Written task A: Translate this sentence from the Sertdemir biography into Spanish: "Batuhan Zidan Sertdemir (born 4 February 2005) is a Danish professional footballer who plays as a midfielder for Danish Superliga club Nordsjælland."
Written task B: Write out the Sertdemir biography from "Batuhan Zidan Sertdemir" up to and including "a permanent deal.", swapping "Hertha" for "Hertha BSC".

Page:

--- START ---

Batuhan Zidan Sertdemir (born 4 February 2005) is a Danish professional footballer who plays as a midfielder for Danish Superliga club Nordsjælland.

Club career
Sertdemir is a youth product of Brøndby and moved to the academy of Nordsjælland at the age of 12. He then joined German club Bayer Leverkusen on 15 June 2021, signing a three-year contract.

He made his senior debut with Bayer Leverkusen in a 1–1 Bundesliga tie with Hertha on 7 November 2021. At 16 years and 276 days, Sertdemir is the youngest ever debutant for Bayer Leverkusen in the Bundesliga, and the second-youngest debutant in the league after Youssoufa Moukoko.

Having not managed to break through Bayer's first team on a full basis, on 31 January 2023 Sertdemir officially returned to Nordsjælland, joining the club on a permanent deal.

--- END ---

Dataset excerpt:

--- START ---

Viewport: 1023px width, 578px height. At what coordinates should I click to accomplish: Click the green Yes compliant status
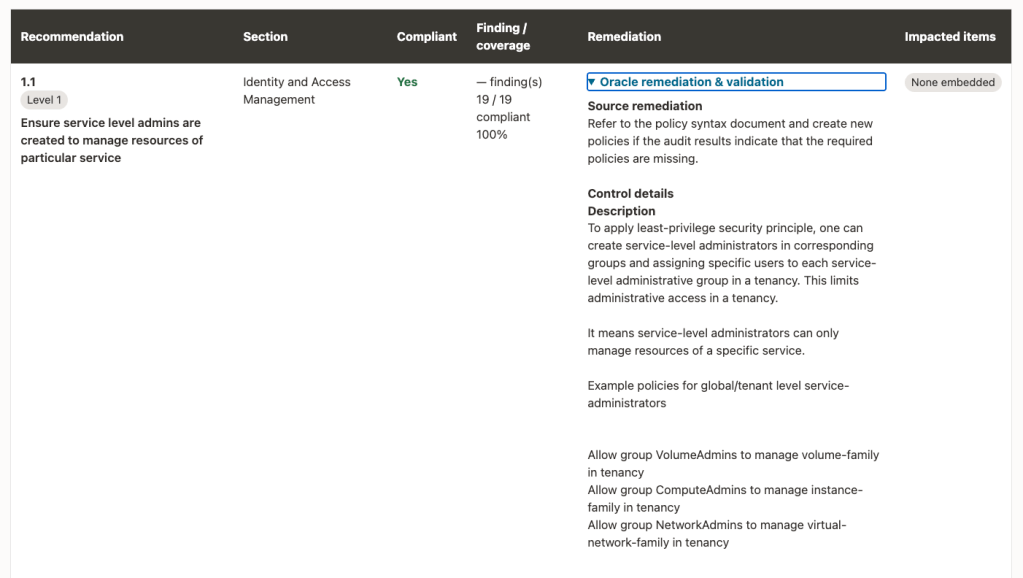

--- END ---

Task output A: Batuhan Zidan Sertdemir (nacido el 4 de febrero de 2005) es un futbolista profesional danés que juega como centrocampista en el Nordsjælland, club de la Superliga danesa.

Task output B:
Batuhan Zidan Sertdemir (born 4 February 2005) is a Danish professional footballer who plays as a midfielder for Danish Superliga club Nordsjælland.

Club career
Sertdemir is a youth product of Brøndby and moved to the academy of Nordsjælland at the age of 12. He then joined German club Bayer Leverkusen on 15 June 2021, signing a three-year contract.

He made his senior debut with Bayer Leverkusen in a 1–1 Bundesliga tie with Hertha BSC on 7 November 2021. At 16 years and 276 days, Sertdemir is the youngest ever debutant for Bayer Leverkusen in the Bundesliga, and the second-youngest debutant in the league after Youssoufa Moukoko.

Having not managed to break through Bayer's first team on a full basis, on 31 January 2023 Sertdemir officially returned to Nordsjælland, joining the club on a permanent deal.